Textauszug ->
========

# Photoshop für Webseiten verwenden



## satzberger (15. März 2004)

Hi, da ich grad dabei bin eine Webseite zu bauen hab ich folgendes Problem: ich kenn mich mit Photoshop noch nicht so gut aus, hätte aber trotzdem gerne ein schönes Menü. (ähnlich wie das von tutorials.de nur halt spektakulärer).


Kennt ihr irgendwelche Tutorials? 


Danke!


----------



## layla (15. März 2004)

Schau mal hier 
und  hier 
da gibts einige Tutorials wie man Buttons und so macht aber ganze Menus findet man selten musst dir selber ausdenken.


----------



## satzberger (15. März 2004)

Danke!


----------



## satzberger (16. März 2004)

Aber weiß vielleicht noch jemand wie man Menüs mit Photoshop macht?


----------



## Markus Kolletzky (16. März 2004)

Photoshop an --> Datei --> Neu --> Neues Menü erstellen --> Style "konkret krass cool" wählen und dann auf OK drücken...

Nee, Spass beiseite, "Navigationengeschmäcker" sind von Mensch zu Mensch unterschiedlich, d.h. denk Dir selbst eine aus, und wenn Du mit der Umsetzung nicht klarkommst, kannst Du gern nochmal hier reinposten.


----------



## ssc (16. März 2004)

*Fireworks*

Wenn du mit PS nicht klarkommst versuchs mal Mit Macromedia Fireworks.

Da ist es ziehmlich leicht..


----------



## satzberger (16. März 2004)

Hi ich hab jetzt ein Menü gezeichnet, würd gerne wissen wie das geht, vielleicht wisst ihr Rat?!

Hier klicken 


Danke


----------



## ssc (16. März 2004)

*Kenntnisse*

bist du denn fit in HTML?

========

Datenteil ->
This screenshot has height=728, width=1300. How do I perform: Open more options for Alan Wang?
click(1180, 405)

========

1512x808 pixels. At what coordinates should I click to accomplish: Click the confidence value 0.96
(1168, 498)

========

Aufgabe ->
Wiederhole den Forenthread über Photoshop für Webseiten von oben vollständig und Wort für Wort.

Ergebnis ->
# Photoshop für Webseiten verwenden



## satzberger (15. März 2004)

Hi, da ich grad dabei bin eine Webseite zu bauen hab ich folgendes Problem: ich kenn mich mit Photoshop noch nicht so gut aus, hätte aber trotzdem gerne ein schönes Menü. (ähnlich wie das von tutorials.de nur halt spektakulärer).


Kennt ihr irgendwelche Tutorials? 


Danke!


----------



## layla (15. März 2004)

Schau mal hier 
und  hier 
da gibts einige Tutorials wie man Buttons und so macht aber ganze Menus findet man selten musst dir selber ausdenken.


----------



## satzberger (15. März 2004)

Danke!


----------



## satzberger (16. März 2004)

Aber weiß vielleicht noch jemand wie man Menüs mit Photoshop macht?


----------



## Markus Kolletzky (16. März 2004)

Photoshop an --> Datei --> Neu --> Neues Menü erstellen --> Style "konkret krass cool" wählen und dann auf OK drücken...

Nee, Spass beiseite, "Navigationengeschmäcker" sind von Mensch zu Mensch unterschiedlich, d.h. denk Dir selbst eine aus, und wenn Du mit der Umsetzung nicht klarkommst, kannst Du gern nochmal hier reinposten.


----------



## ssc (16. März 2004)

*Fireworks*

Wenn du mit PS nicht klarkommst versuchs mal Mit Macromedia Fireworks.

Da ist es ziehmlich leicht..


----------



## satzberger (16. März 2004)

Hi ich hab jetzt ein Menü gezeichnet, würd gerne wissen wie das geht, vielleicht wisst ihr Rat?!

Hier klicken 


Danke


----------



## ssc (16. März 2004)

*Kenntnisse*

bist du denn fit in HTML?